Just 3 contenders in the GrpN category with only two finishers and best of those was Alasdair S Graham, and despite his bump in SS4 (see main report) after he lost the clutch, he got himself the class win. Fraser Wilson was 2nd after driving 10 miles on a puncture. Not so lucky was John McClory who parked his Mitsubishi backwards off the road.
Tenth overall was poor reward for Mike Faulkner but at least he got a class win after his troubles. Iain Wilson was second after his earlier turbo pipe problems and Simon Hay was 3rd after fears that the clutch was failing: “It was playing up in SS2 so we did the next two stages not using the clutch and with fingers crossed hoping it would be OK.” Scott MacBeth was happy enough with 4th in the Mitsubishi content to get a troublefree run under his belt with the new car. Well, nearly: “I hit a chicane bale in the first stage which knocked the ‘kill switch’ off and I did the last half of the long test with no brakes.” That is ‘troublefree’ by MacBeth standards. Martin Craik was 5th following a rear puncture in the 4th test and Matthew Thomson was 6th after sp[inning the Subaru on the last corner of the last stage. Duncan Campbell was 7th despite the Subaru cutting out on one stage and stopping dead and Scott Mutch was 8th after losing the power steering on the 2nd stage which caused RSI – Repetitive Steering Injury!
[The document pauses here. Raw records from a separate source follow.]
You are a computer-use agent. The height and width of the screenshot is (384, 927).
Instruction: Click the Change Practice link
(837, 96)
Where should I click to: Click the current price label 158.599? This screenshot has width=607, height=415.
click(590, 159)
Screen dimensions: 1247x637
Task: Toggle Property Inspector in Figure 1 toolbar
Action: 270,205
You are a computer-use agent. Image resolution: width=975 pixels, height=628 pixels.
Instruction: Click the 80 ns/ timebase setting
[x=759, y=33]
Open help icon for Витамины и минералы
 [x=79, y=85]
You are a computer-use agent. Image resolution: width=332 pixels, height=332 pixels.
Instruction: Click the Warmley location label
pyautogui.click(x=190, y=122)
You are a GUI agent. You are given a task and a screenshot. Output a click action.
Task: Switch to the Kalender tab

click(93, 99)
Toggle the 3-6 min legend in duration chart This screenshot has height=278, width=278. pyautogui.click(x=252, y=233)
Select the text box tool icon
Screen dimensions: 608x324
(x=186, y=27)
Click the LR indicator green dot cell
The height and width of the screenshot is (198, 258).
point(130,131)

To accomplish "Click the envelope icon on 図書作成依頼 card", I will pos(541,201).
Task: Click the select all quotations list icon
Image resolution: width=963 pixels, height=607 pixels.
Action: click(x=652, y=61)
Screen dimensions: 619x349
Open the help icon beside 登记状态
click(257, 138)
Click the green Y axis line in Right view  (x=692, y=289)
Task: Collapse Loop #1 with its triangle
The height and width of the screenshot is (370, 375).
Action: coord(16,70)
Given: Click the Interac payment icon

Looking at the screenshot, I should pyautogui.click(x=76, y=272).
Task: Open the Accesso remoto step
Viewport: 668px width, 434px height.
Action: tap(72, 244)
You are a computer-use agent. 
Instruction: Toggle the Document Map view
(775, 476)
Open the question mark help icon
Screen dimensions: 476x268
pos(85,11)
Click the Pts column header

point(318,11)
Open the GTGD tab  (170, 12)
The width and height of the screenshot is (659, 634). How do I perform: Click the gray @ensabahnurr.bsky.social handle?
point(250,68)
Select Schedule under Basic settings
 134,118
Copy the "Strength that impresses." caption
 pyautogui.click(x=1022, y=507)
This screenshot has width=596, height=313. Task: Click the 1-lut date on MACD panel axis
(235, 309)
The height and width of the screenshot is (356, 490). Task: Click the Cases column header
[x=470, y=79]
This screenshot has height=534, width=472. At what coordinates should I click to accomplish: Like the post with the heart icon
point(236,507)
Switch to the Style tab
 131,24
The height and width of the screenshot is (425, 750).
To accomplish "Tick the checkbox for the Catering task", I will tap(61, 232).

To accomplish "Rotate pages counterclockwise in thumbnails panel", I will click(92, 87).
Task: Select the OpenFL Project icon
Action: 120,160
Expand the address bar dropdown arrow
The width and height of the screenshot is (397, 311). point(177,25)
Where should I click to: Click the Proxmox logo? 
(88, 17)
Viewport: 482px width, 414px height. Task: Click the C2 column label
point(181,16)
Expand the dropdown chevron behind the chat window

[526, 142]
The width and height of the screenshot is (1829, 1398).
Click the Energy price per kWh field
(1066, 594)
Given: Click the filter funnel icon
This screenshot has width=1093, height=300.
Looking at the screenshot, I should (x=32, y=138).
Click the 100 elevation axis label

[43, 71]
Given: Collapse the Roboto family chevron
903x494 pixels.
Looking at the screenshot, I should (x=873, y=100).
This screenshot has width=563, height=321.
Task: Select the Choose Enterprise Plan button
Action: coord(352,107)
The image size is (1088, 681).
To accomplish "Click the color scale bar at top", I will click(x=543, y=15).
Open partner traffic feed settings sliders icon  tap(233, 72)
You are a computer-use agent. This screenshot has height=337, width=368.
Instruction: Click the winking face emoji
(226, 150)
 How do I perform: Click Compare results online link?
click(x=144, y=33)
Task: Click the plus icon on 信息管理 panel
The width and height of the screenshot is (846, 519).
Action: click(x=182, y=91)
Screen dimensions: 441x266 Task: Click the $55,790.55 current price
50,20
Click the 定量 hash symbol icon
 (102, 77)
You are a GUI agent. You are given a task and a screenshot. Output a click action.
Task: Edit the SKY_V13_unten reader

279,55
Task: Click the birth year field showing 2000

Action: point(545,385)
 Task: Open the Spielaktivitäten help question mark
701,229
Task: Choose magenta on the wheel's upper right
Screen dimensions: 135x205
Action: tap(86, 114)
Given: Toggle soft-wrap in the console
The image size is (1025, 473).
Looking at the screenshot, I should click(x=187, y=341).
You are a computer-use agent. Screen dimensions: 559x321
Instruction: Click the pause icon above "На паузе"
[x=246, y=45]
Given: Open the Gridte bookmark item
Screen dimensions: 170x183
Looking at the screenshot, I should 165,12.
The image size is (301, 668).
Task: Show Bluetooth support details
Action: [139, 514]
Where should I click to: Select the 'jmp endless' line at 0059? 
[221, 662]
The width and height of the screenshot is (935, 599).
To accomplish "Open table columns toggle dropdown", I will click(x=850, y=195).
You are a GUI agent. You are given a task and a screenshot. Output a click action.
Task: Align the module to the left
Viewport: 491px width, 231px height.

What he didn’t admit to was being off on the second stage, and which may well have gubbed the power steering pump! Geoff Goudie was 9th after completing one stage in the morning with a slack driveshaft after a bolt popped out and Steve McGregor rounded off the top ten after surviving two burst brake pipe incidents, first when a front brake pipe ruptured followed on another stage by a rear pipe going. The ever confident Neil Philip was 11th in class: “I’m driving it home, I don’t need a trailer!” and Erle Strachan was 12th with Derek Duncan bringing up the rear after doing the first two stages with a burst boost pipe and a puncture in the final stage. Alasdair Anderson retired his Subaru with electrical problems in the first stage but is already looking forward to a new car for next year. Martin Scott retired his Lancer on the start line of the first stage when the transfer ‘box broke and Michael Binnie retired after losing 4th gear half way through SS3 then lost 3rd gear as well in the next stage. Ian Cruden failed to make it back to the finish as did Colin Baxter when his Impreza’s gearbox failed.
He might not have made the champagne finish, but Jock Armstrong won his class from Mark McCulloch and Bruce McCombie. Greg McKnight was 4th ahead of Barry Groundwater and Scott McCombie. Keith Morris made it to the finish despite going off on the last corner of the last stage and Sean Will survived a near-off on the bridge in SS1 then a lead came off the injectors in SS2 putting the Lancer on to 3 cylinders before bouncing off a banking in SS3 – on the driver’s side. Linzi Henderson just missed out on a top ten finish while James Gibb was slowed with a burst brake pipe in the first two stages, remarking: “A Peugeot 205 passed us!” Then a turbo pipe split. Fraser Louden failed to finish, when his Lancer hit a rock on the inside of a hairpin in the first stage which broke the front n/s wishbone.
In the posh class it was Weston from MacCrone, Thorburn and Pearson with Reay MacKay’s Ford Focus WRC failing to make it to the finish after getting caught out on the last bend of the last stage.